(1) an affidavit sworn by a bank manager and stating that she is a bank manager in fact contains no evidence that she is a bank manager . This is to misconstrue the nature of affidavit evidence: the averment by the bank manager that she is a bank manager is the evidence that she is a bank manager, and that she is a bank manager is accepted by the court.
(2) the bank manager exhibits bank records but has no first-hand knowledge as to who prepared them, and must produce only original documents . The evidence supplied by the bank in this regard is precisely the type of evidence contemplated by Clarke J. in Moorview Developments Ltd v. First Active plc & ors [2010] IEHC 275, para. 4.8, as approved by the Supreme Court in Ulster Bank Ireland v. O'Brien & ors [2015] IESC 96.
(3) the bank manager is factually incorrect when she avers " that the entry of the said account details into the computer records was made in the ordinary and usual course of business of the Plaintiff " . There is no reason to believe that the bank manager is factually incorrect in this regard; the defendants merely assert that this is so.
(4) the bank has not produced perfected deeds of charge from the land registry as none, it is claimed, exist . This is an issue that goes to the enforcement of security; it is irrelevant to the issue of liability for debt, being the issue at hand.
(5) each of the defendants, it is claimed, is a consumer . The loans relate to the financing of multiple property investments and it is clear from the evidence that the defendants were engaged in the business of property investment in taking out the loans. Although the court accepts that not every acquisition of a property additional to one's family home would necessarily suffice to mean that one was engaged in the business of property investment, the defendants have clearly ‘crossed the Rubicon' from consumer to non-consumer in this regard.
(6) the sums sought are incorrectly stated in the pleadings . They are. However, the bank has sought to amend its claim to seek the amount actually owing and the court will acquiesce to that application
(7) the defendants " have not received letters of demand relating to the amounts claimed by the Plaintiff " . Before the hearing the plaintiff apparently understood the just-quoted text to mean that the amounts demanded were in error (and the quoted text falls naturally to be read that way). At hearing, it became clear that what was actually being alleged in this regard was that the letters of demand had never been received at all. The court accepts that it was not clear that this was the defence raised and will allow an affidavit to be filed by the bank as to the question of service, albeit that it would have expected proof of service to be included as standard in the material before it.
(8) the loan accounts are the subject of a tracker rate investigation by the bank . They were. However, that investigation has ended and no error has been found by the bank in this regard.
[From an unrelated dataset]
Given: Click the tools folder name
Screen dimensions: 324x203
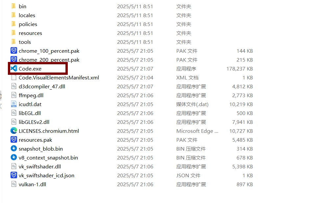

(9) there is confusion as to whether the plaintiff bank is the correct plaintiff . There is no such confusion. It is clear from the pleadings and the evidence that AIB Mortgage Bank is the correct plaintiff.
(10) AIB owed a duty of care to ensure that neither defendant signed up to the loans without taking legal advice . It is trite law that absent an express assumption of responsibility (and there is no evidence of any such assumption of responsibility here) a bank is not under a duty to advise, or to see to it that a customer is advised, as to the prudence or otherwise of a lending transaction (see e.g., Lloyds Bank plc v. Cobb [1991] 12 WLUK 199, Kennedy v. AIB [1998] 2 IR 48, and Frost v. James Finlay Bank Ltd [2002] EWCA Civ 667).